__TEXT__:
117 F. Supp. 3d 516
S.D.N.Y.2015Background
- Six former entertainers at Cheetahs Gentlemen’s Club sued their employers under the FLSA and New York Labor Law alleging common wage-and-hour practices (no hourly pay, no overtime, house fees, tip-outs, retention of a portion of token tips, uniform expenses) covering periods from 2007–2013.
- Plaintiffs sought conditional collective-action certification under 29 U.S.C. § 216(b) and court-authorized notice to all individuals who worked at Cheetahs as entertainers; two related cases were consolidated.
- Plaintiffs submitted six declarations describing consistent practices (house fees, tip-outs to non-customer-facing staff, retention of 10% on club-issued tokens, uniform rules and costs, scheduling rules and fines) and reporting conversations with other dancers corroborating common policies.
- Defendants opposed conditional certification, arguing plaintiffs’ declarations were conclusory, varied dancer contracts (including arbitration clauses) undermined similarity, discovery was needed, and some plaintiffs were not representative or even employees.
- The court held plaintiffs met the modest factual showing required for conditional certification and granted conditional collective-action approval; it denied equitable tolling of the FLSA statute of limitations.
Issues
| Issue | Plaintiff's Argument | Defendant's Argument | Held |
|---|---|---|---|
| Whether to conditionally certify an FLSA collective | Plaintiffs: six corroborating declarations show common unlawful compensation policies at Cheetahs | Defendants: declarations are conclusory, raise factual disputes, and merit discovery before notice | Granted — plaintiffs made the requisite modest factual showing for conditional certification |
| Whether plaintiffs are "similarly situated" to other entertainers | Plaintiffs: personal observations + conversations show common policies (tips, house fees, tip-outs, token retention, uniforms) | Defendants: contractual and factual variations among dancers defeat similarity | Court: similarities as to challenged policies suffice at the preliminary stage; factual variances go to second-stage review |
| Relevance of arbitration agreements and varied dancer contracts | Plaintiffs: not a bar to issuing notice; merits-based | Defendants: differing contracts (including arbitration/class-waiver clauses) defeat collective action | Court: arbitration clauses and contract differences are merit issues and irrelevant at conditional-certification stage |
| Request for equitable tolling of FLSA statute of limitations | Plaintiffs: toll from motion filing to notice issuance to avoid prejudice | Defendants: not addressed in detail; oppose tolling | Denied — plaintiffs failed to show extraordinary circumstances; delay was not sufficiently exceptional |
Key Cases Cited
- Hoffmann-La Roche Inc. v. Sperling, 493 U.S. 165 (district courts may facilitate notice under 29 U.S.C. § 216(b))

__TASK A__: Rewrite the stretch of the case summary from "- Plaintiffs sought" through "or even employees.", changing "declarations" to "affidavits".
__TASK B__: According to the case summary, what time span did the alleged wage-and-hour practices cover?

__DATA SHOWN__:

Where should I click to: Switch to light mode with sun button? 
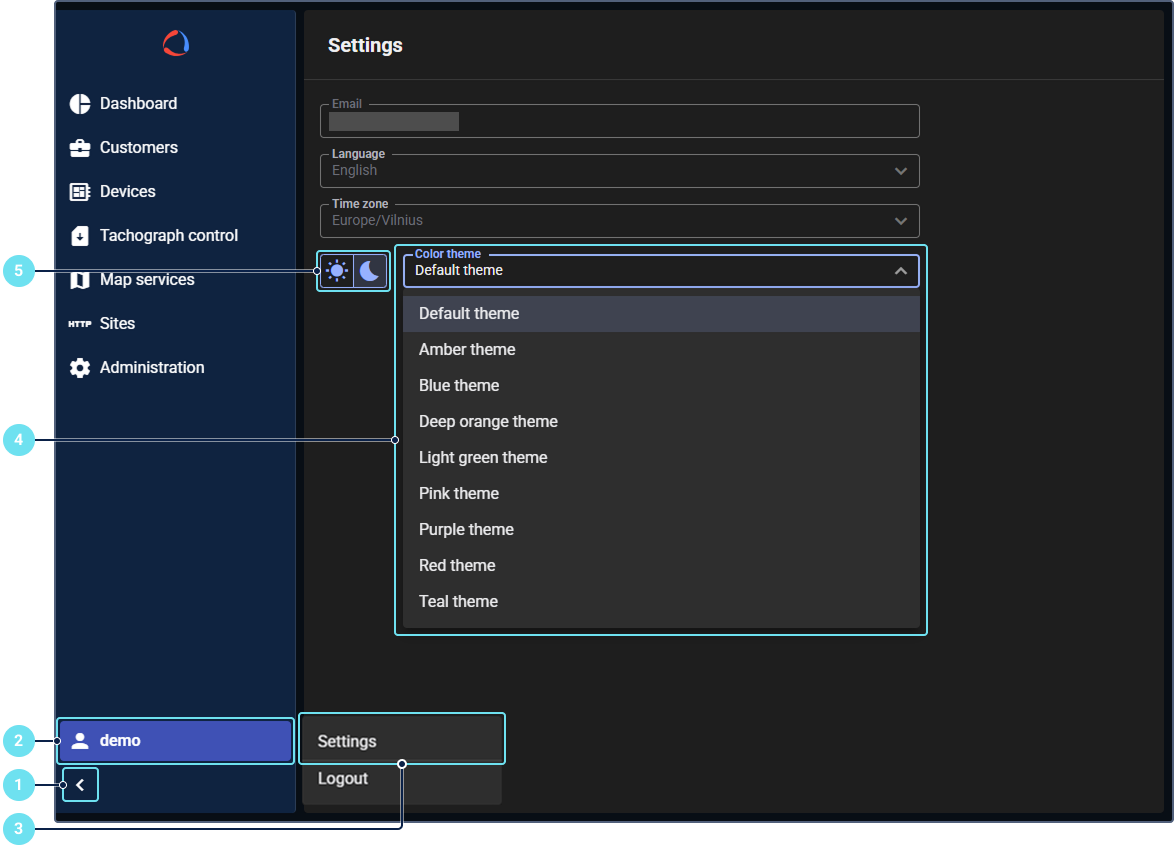pyautogui.click(x=337, y=270)
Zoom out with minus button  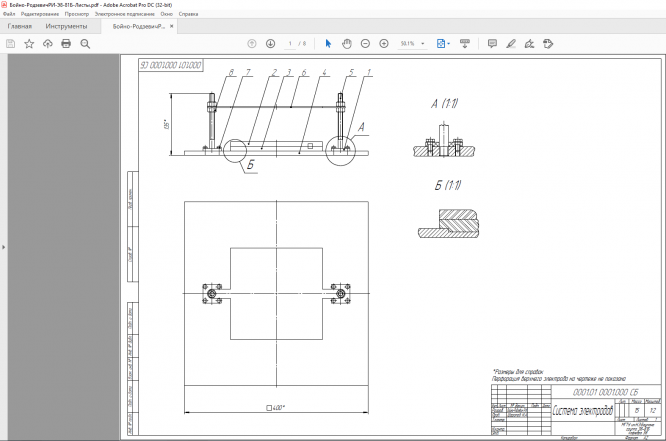coord(366,44)
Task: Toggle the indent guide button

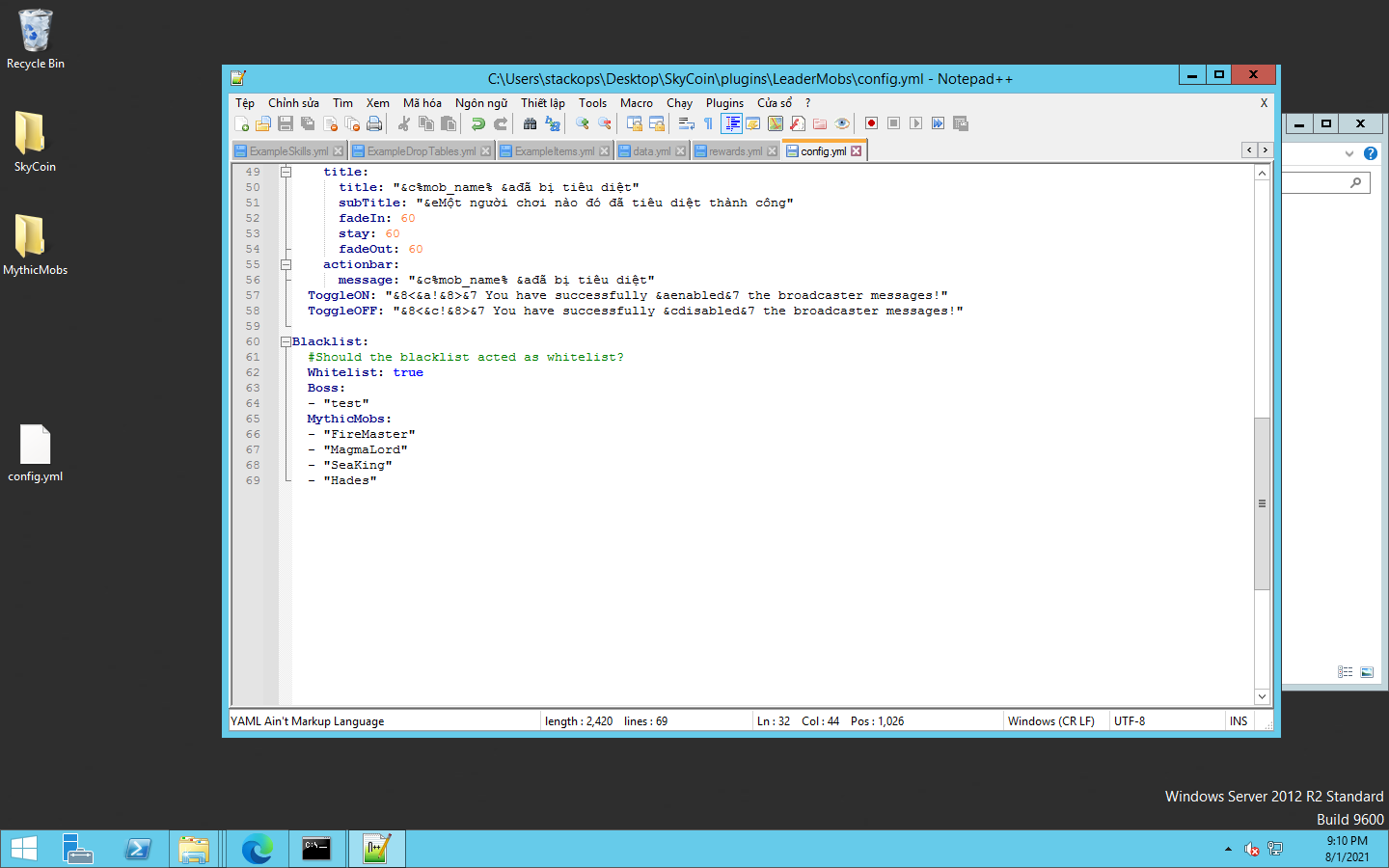Action: pyautogui.click(x=731, y=123)
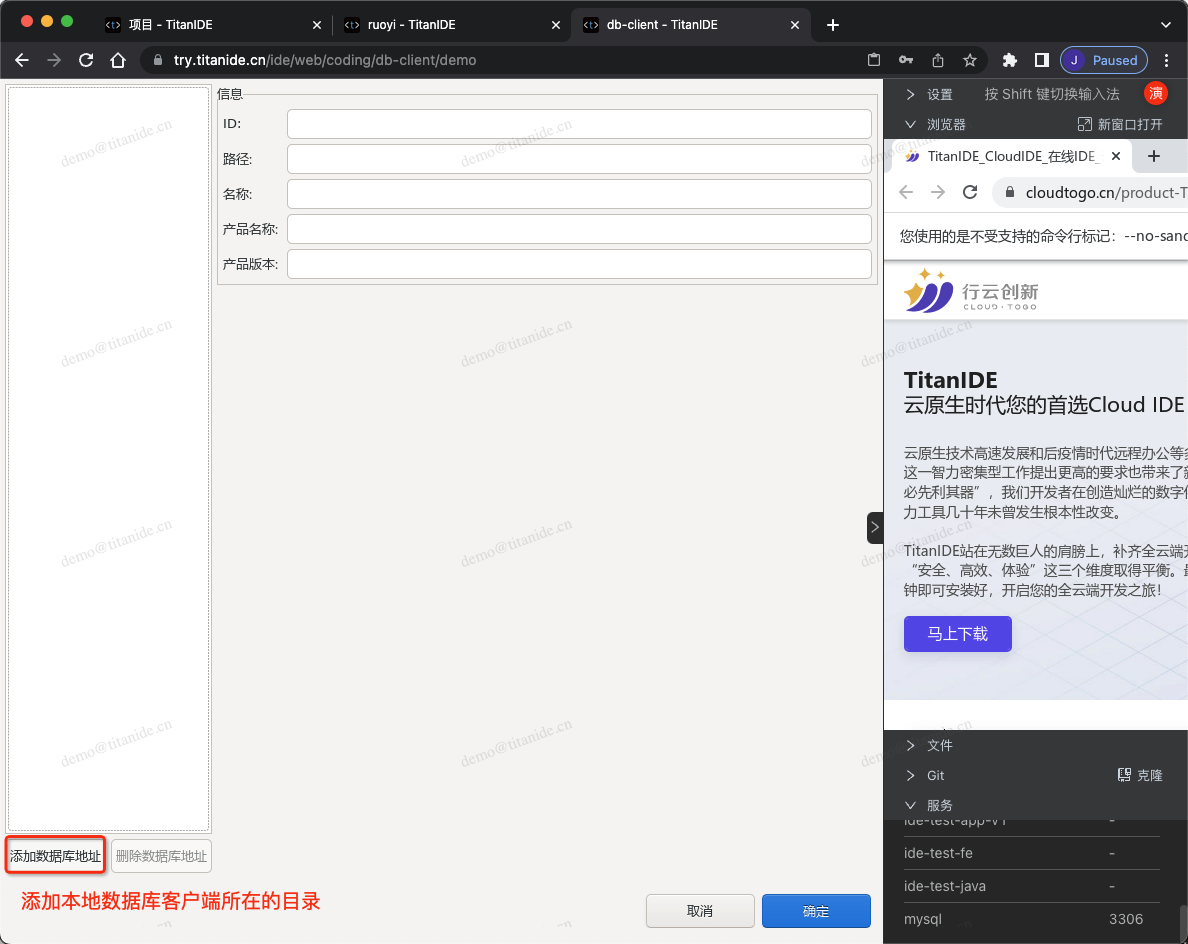Open the extensions puzzle icon
The width and height of the screenshot is (1188, 944).
(1010, 60)
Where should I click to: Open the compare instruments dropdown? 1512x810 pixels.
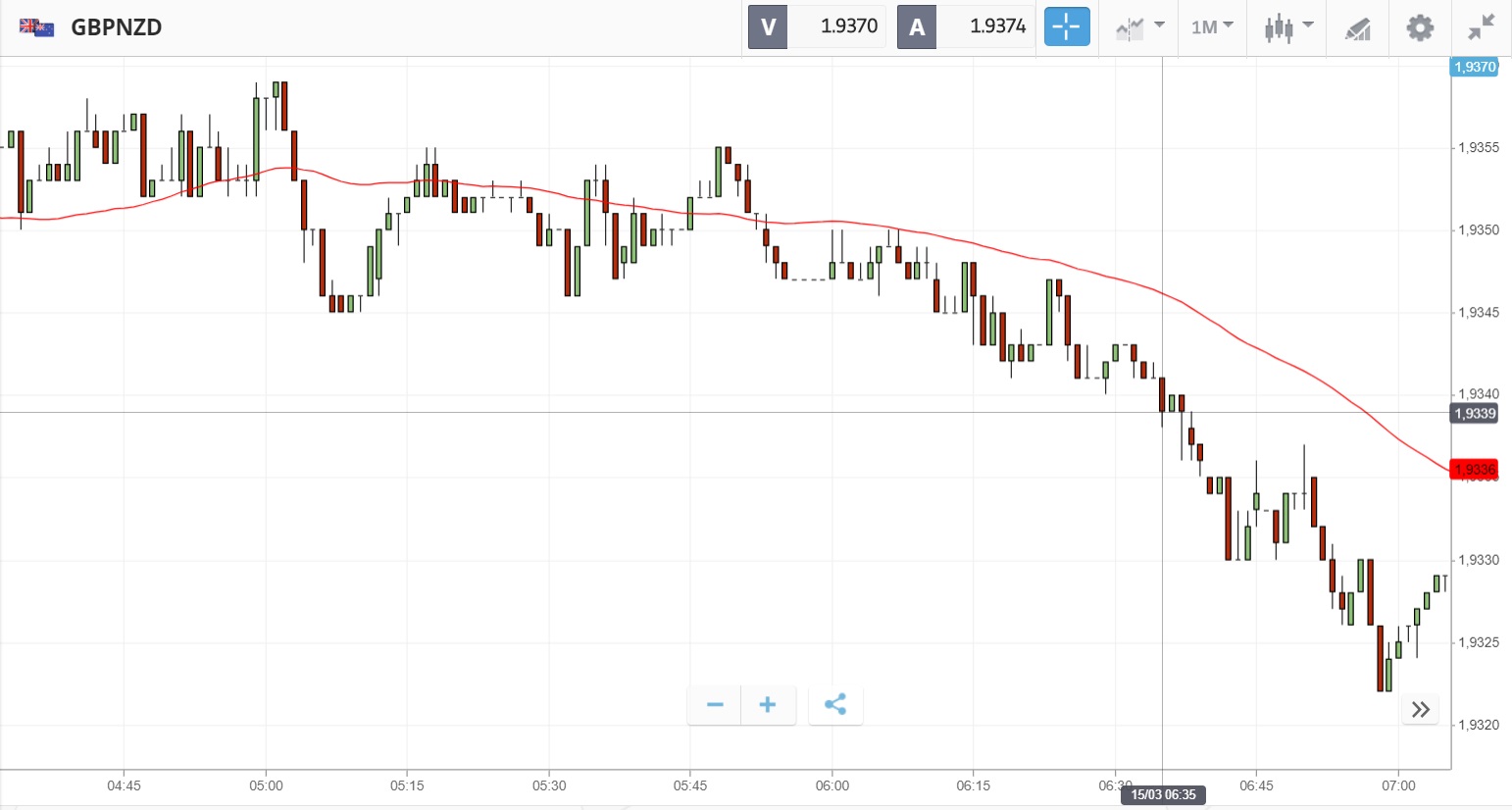[1139, 26]
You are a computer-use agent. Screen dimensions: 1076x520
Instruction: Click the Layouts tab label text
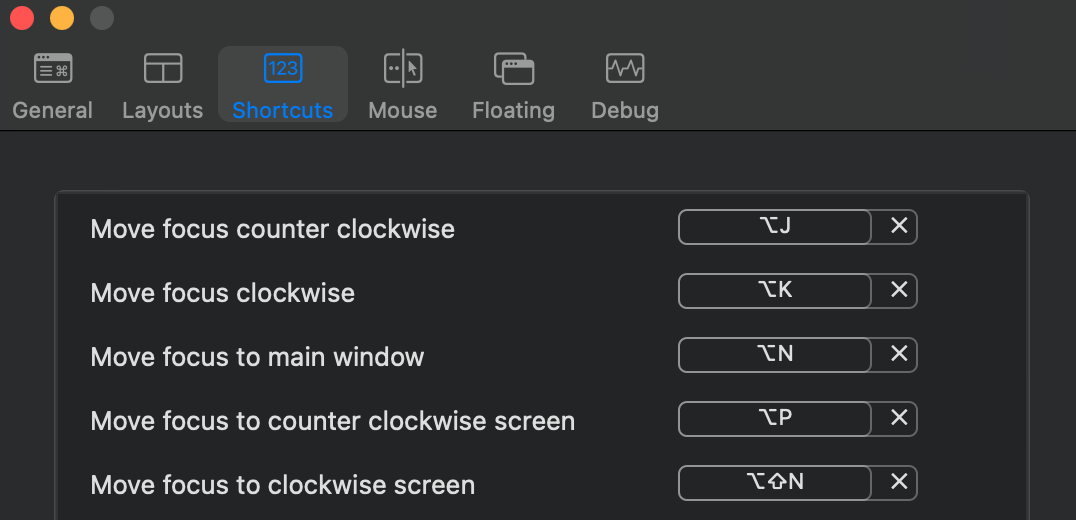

__FULL RESPONSE A__:
- Plaintiffs sought conditional collective-action certification under 29 U.S.C. § 216(b) and court-authorized notice to all individuals who worked at Cheetahs as entertainers; two related cases were consolidated.
- Plaintiffs submitted six affidavits describing consistent practices (house fees, tip-outs to non-customer-facing staff, retention of 10% on club-issued tokens, uniform rules and costs, scheduling rules and fines) and reporting conversations with other dancers corroborating common policies.
- Defendants opposed conditional certification, arguing plaintiffs’ affidavits were conclusory, varied dancer contracts (including arbitration clauses) undermined similarity, discovery was needed, and some plaintiffs were not representative or even employees.

__FULL RESPONSE B__: 2007–2013